(Stored entries)

○ ○ ○ ○ ○

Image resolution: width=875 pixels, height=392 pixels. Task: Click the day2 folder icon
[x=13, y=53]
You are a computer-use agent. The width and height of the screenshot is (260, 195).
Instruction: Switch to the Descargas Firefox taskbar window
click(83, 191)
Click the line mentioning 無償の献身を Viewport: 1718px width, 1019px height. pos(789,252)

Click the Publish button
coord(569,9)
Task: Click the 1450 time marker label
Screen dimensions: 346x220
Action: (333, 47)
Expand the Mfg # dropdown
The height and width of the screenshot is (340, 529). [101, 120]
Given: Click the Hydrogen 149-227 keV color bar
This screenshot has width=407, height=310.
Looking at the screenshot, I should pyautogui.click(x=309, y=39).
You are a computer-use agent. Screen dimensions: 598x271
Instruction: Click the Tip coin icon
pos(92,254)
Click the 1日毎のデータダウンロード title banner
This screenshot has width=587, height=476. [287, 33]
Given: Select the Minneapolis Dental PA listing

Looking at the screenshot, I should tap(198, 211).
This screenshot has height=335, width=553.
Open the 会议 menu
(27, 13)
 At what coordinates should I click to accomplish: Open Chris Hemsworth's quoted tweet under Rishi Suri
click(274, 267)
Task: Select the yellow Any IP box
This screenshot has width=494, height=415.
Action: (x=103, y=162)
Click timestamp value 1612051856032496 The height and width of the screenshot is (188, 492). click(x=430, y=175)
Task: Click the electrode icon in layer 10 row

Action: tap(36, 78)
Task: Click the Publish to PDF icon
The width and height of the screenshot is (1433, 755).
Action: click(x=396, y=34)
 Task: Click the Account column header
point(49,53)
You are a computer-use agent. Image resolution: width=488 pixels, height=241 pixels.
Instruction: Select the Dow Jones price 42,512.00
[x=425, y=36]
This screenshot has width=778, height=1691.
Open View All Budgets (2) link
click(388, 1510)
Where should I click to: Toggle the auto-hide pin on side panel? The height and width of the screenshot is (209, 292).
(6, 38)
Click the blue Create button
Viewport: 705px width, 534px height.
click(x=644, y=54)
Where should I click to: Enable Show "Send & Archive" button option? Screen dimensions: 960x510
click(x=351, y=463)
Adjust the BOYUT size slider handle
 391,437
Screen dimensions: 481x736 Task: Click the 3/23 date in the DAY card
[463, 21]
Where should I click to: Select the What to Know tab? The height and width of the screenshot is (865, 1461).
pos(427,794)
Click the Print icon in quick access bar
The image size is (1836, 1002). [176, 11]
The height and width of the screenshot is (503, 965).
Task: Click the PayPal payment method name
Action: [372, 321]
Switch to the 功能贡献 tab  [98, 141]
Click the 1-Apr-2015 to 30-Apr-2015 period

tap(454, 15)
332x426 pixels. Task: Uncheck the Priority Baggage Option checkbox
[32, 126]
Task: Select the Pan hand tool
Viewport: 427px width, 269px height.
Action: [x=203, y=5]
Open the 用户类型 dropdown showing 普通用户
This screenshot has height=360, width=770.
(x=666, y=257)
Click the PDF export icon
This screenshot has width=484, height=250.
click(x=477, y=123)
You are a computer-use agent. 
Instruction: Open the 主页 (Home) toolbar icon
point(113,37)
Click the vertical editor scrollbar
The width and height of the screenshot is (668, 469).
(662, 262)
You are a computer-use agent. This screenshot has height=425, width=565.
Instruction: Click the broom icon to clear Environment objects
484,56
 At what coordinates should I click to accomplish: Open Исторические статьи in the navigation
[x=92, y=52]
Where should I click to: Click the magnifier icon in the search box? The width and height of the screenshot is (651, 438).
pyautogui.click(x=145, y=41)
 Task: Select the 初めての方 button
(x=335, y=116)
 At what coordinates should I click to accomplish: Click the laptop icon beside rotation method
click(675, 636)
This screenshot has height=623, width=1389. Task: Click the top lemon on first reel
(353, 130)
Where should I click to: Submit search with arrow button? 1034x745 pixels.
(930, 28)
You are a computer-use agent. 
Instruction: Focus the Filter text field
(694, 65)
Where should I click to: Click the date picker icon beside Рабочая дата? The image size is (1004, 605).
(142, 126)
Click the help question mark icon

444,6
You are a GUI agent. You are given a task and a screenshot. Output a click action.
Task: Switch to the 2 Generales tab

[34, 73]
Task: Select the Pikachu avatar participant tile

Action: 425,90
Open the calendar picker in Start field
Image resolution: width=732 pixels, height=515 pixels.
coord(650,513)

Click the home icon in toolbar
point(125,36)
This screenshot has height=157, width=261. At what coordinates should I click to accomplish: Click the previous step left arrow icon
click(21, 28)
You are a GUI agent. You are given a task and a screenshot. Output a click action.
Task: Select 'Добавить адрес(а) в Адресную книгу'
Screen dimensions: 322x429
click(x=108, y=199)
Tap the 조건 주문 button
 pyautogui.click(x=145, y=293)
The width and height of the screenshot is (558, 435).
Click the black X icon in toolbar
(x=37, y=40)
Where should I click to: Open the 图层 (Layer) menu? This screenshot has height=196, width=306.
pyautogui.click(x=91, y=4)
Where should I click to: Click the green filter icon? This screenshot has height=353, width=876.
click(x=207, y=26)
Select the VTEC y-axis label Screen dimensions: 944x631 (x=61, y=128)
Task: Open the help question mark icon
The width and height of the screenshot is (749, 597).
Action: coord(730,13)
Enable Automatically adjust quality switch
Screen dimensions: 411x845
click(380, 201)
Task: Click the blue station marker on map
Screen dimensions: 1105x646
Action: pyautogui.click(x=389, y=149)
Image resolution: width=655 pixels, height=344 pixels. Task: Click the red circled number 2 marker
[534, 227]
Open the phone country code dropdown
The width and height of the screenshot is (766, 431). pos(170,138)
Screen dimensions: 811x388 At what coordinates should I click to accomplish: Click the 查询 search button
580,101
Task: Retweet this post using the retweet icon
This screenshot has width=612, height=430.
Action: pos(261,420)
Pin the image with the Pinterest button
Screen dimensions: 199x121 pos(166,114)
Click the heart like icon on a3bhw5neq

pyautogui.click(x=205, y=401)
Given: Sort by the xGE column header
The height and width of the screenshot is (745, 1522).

○ ○ ○ ○ ○

Exercise instructions:
Where the string "label" occurs in the data, return the whole line.

Solution to this problem:
Task: Click the 1450 time marker label
Select the VTEC y-axis label Screen dimensions: 944x631 (x=61, y=128)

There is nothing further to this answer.